Communications aux colloques
Communications aux colloques
L'évolution des
cultes villageois au Vietnam dans leurs rapports
avec le pouvoir
L'évolution des
cultes villageois au Vietnam dans leurs rapports
avec le pouvoir
Communication
faite à EUROVIET III, Amsterdam, 2-4 juillet 1997.
Prégnance du discours officiel
Le
retour des fêtes est favorisé par une conjoncture
nationale et à un moindre degré internationale. Les
années de guerre et l’édification du socialisme
ont conduit la société vietnamienne à un
désastre suivi d’une impasse tant économique que
morale. Cette perte de vitesse, inscrite dans le mouvement de
désorientation de l’après-guerre, a incité
les esprits à s’interroger sur les acquis réels
des décennies de souffrances et de sacrifices. Les traditions
du passé, mises entre parenthèses pour ne pas dire
gommées pour un temps, apparaissent alors comme un repère
permettant aux naufragés de se fixer, sous peine de se
retrouver engloutis dans le tourbillon dévastateur.
Quand
la répression sévit la résistance s’installe.
Les croyances, les religions ou les cultes réduits hier au
silence font aujourd’hui irruption sous un ciel plus clément.
Retour du balancier qui a atteint l’apogée de sa
trajectoire de l’autre côté, phénomène
naturel observable dans d’autres domaines. Ce mouvement
pendulaire est soutenu, en ce qui concerne les fêtes et les
traditions, par l’ouverture économique décrétée
par les dirigeants, contraints de réduire la pression pour
éviter l’explosion, mais bien décidés à
rester aux commandes afin de contrôler la situation. Situation
où la confiance gagnée antérieurement s’est
volatilisée à l’épreuve des réalités.
Or la confiance des hommes, ainsi détachée de son
précédent objet, ne pouvant graviter éternellement
autour d’eux comme font les âmes errantes sans finir par
se fixer quelque part, a besoin pour prendre corps d’être
portée par un vecteur, soit-il humain ou social, physique ou
immatériel. Ce furent les traditions qu’elle choisit
pour se fondre en elles. L’amélioration de la vie
matérielle permit ainsi aux gens de s’investir dans le
symbolique, car les offrandes se mesurent toujours aux moyens
d’existence de celui qui offre ; un affamé n’aura
pas de quoi s’offrir une cierge, qu’il en ait ou non la
pensée.

▬▬▬

## Consigne donnée a
Recopiez à l'identique, dans le listing, le passage qui commence à la ligne contenant « You are a computer-use » et se termine à la ligne contenant « Instruction: Open the », ces deux lignes comprises.

## Données de l'exercice
▬▬▬

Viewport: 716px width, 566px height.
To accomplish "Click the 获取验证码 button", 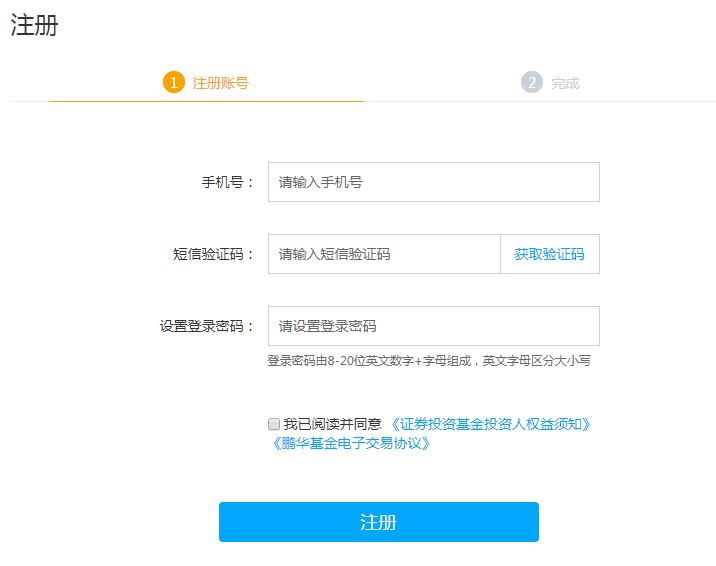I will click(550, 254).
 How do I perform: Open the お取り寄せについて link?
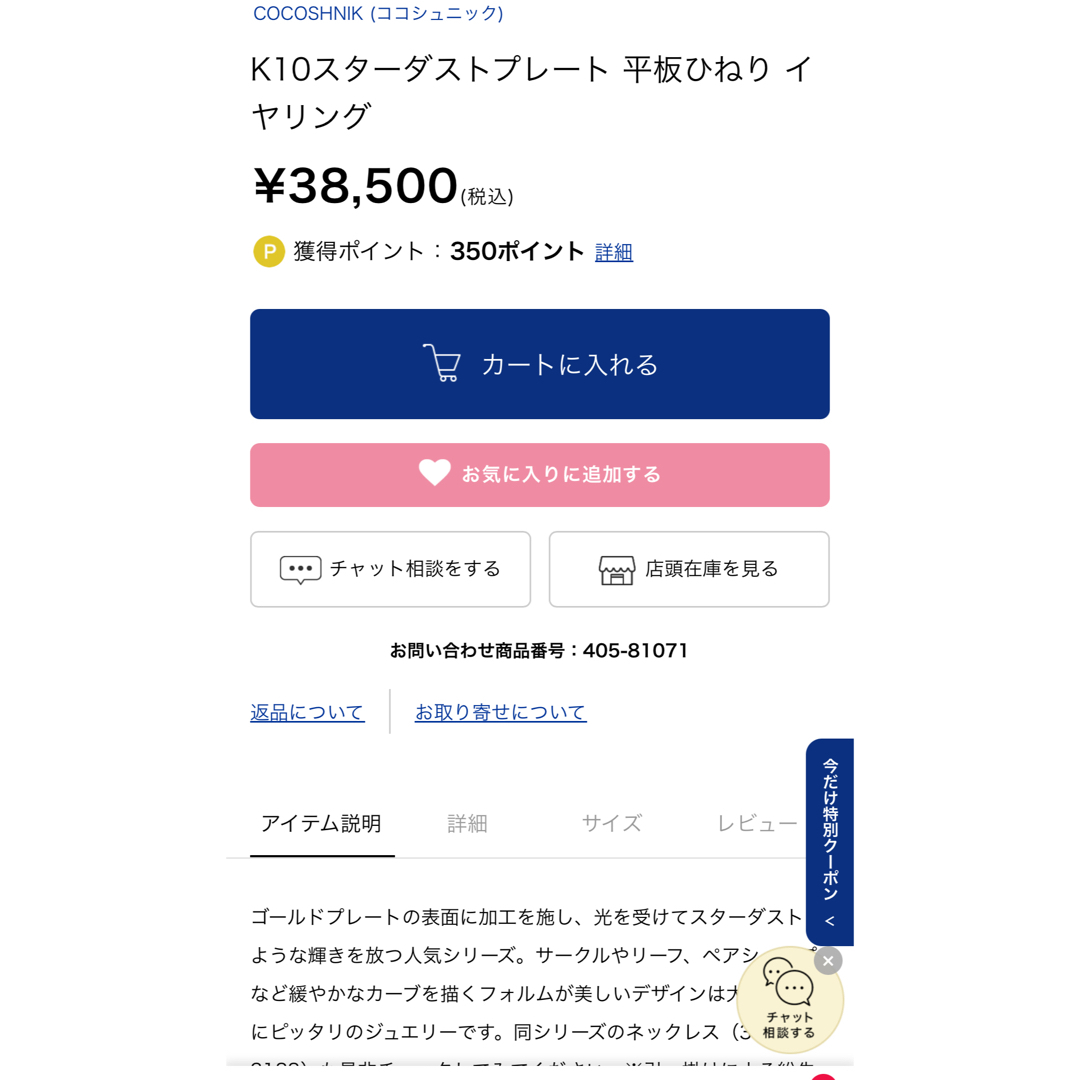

▬▬▬

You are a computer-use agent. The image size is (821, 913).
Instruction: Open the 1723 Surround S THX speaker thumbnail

▬▬▬

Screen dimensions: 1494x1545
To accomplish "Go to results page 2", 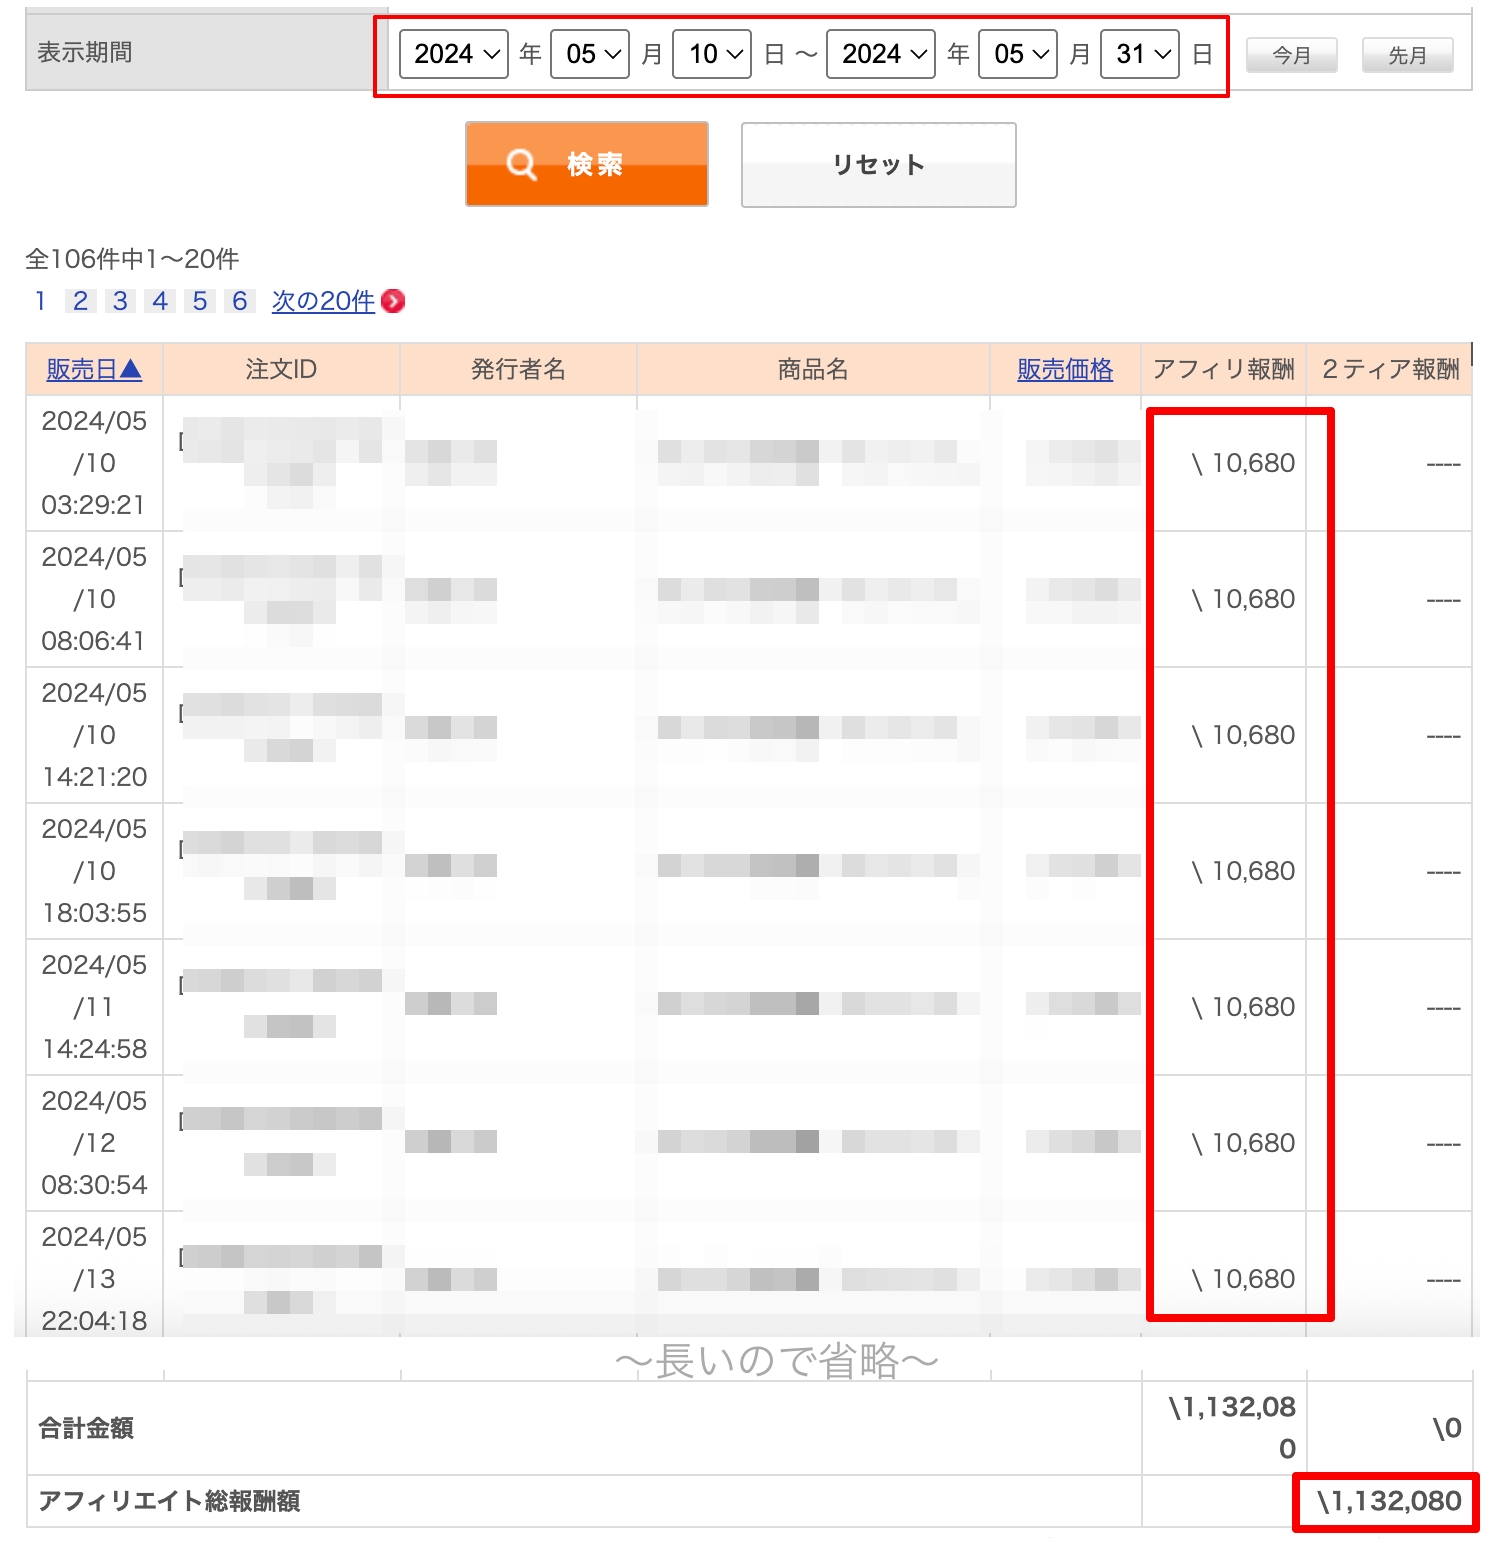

▬▬▬

## Consigne donnée b
Les affirmations suivantes concordent-elles avec le texte proposé ? Répondez par oui ou par non et citez chaque fois les mots du texte qui tranchent.
(i) L'ouverture économique a été décrétée par les dirigeants.
(ii) Les dirigeants entendaient renoncer au pouvoir.
(iii) La communication a été présentée à Paris.

## Réponse complète a
You are a computer-use agent. The image size is (821, 913).
Instruction: Open the 1723 Surround S THX speaker thumbnail

## Réponse complète b
(i) Oui : « par l’ouverture économique décrétée par les dirigeants ».
(ii) Non : « mais bien décidés à rester aux commandes afin de contrôler la situation ».
(iii) Non : « faite à EUROVIET III, Amsterdam, 2-4 juillet 1997 ».